The film focuses on the futile actions of an Italian division in the Balkans. There are many slow shots of the dirtied infantry marching onward into the mist, then we cut to an Austrian ambush or an Italian offensive at varying times of day. Some are over hills, some in the forests. General Leone is in charge and seems eerily invincible as well as violently mad. His patriotism is the only excuse necessary for putting thousands of men in unnecessary danger (even in the context of a difficult open combat situation), and sending many to their deaths for cowardice, insubordination or mere clumsiness. Two lieutenants are the closest the audience will get to traditional protagonists, and they are compellingly played as downtrodden and pragmatic. They are never passionate because the war has sucked it out of them, they only try to make the best of Leone's wild commands and save as many lives as possible.
There is rarely respite in the bleak delivery of this material. It makes war seem utterly wretched and that's exactly what it's supposed to, for which Rosi should be commended. It is a serious war movie free of sentimentalism and cliché, although it may be too clinical for some viewers. In the eyes of Lieutenants Ottolenghi and Sassu we can see a back story that most directors would be happy to include if only in a monologue or a brief, stilted conversation, but not here. Rosi gives us nothing in the way of emotional reference points - these soldiers are young but weathered, and we can only guess at what made them this way.

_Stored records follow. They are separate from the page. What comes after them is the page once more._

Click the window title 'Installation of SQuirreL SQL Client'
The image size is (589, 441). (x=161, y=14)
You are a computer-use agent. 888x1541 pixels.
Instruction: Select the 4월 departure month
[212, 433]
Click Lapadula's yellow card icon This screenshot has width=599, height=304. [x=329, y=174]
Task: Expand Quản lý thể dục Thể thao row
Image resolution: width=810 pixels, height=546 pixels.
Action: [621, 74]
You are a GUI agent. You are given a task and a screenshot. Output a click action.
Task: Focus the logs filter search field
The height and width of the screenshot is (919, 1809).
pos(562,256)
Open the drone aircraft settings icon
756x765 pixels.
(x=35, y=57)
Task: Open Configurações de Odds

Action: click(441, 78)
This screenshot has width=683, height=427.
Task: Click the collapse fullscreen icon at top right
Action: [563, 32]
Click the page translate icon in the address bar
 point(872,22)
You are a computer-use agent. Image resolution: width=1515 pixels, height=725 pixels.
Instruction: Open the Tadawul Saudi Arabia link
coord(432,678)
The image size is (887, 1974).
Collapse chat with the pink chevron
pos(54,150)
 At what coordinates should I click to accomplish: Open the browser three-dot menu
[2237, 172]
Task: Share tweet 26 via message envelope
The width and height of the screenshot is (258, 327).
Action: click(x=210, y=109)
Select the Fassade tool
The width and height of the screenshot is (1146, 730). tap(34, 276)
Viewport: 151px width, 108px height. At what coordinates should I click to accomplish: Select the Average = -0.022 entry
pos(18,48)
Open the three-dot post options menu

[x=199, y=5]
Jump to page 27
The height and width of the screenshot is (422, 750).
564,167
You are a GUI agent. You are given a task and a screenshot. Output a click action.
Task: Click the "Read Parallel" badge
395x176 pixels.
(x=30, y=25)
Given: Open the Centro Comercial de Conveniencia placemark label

Two especially decent scenes should be mentioned: one in which we see the soldiers showing Leiutenant Sassu that the Austrian snipers have their guns aimed precisely to fire through a tiny metal shutter in the Italian defensive wall, and another at the end of the movie where Leone discovers that Sassu has fought in all of his conflicts without being wounded. Both of these scenes cleverly exemplify the edgy, near-mutinous condition of the ailing Italian forces at this point in the war. They are debilitated and disillusioned, the pointlessness of it all is staring them in the face, and the audience has no idea how their movements affect the bigger picture of the Balkan front, or the rest of the war, at all. This may be the film's most skilfully communicated concept - there is no sense of scale, no back story, only mountains and cavalry and suicidal charges and endless mist, mutiny and strafing gunfire. That's why this is one of the darkest Great War movies ever made. Rosi tells us that his beginning is not a beginning, that his end is not an end, and that the machine of war pushes onward through the ever-developing chaos.